DATA FOR THIS EXERCISE ->
* begin *

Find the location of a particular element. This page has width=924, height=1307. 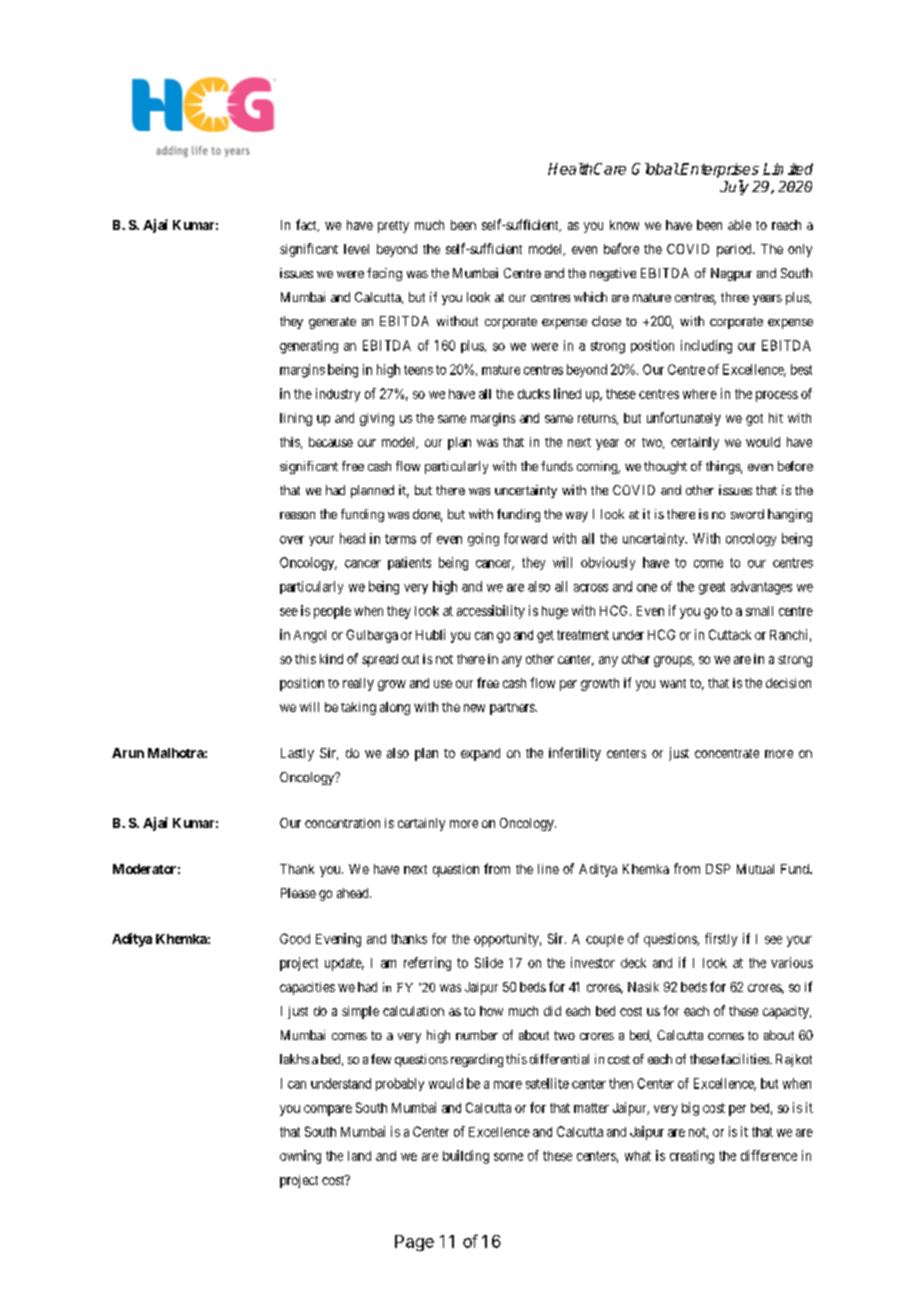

* end *
* begin *

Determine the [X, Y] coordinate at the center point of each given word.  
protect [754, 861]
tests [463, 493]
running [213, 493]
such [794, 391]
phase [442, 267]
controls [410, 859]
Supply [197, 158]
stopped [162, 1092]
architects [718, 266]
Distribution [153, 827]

* end *
* begin *

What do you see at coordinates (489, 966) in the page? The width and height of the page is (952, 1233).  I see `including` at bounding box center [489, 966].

* end *

State how many lines in the listing above contain the string "center", with case counting, and reply with the number alone.

FINAL RESULT -> 2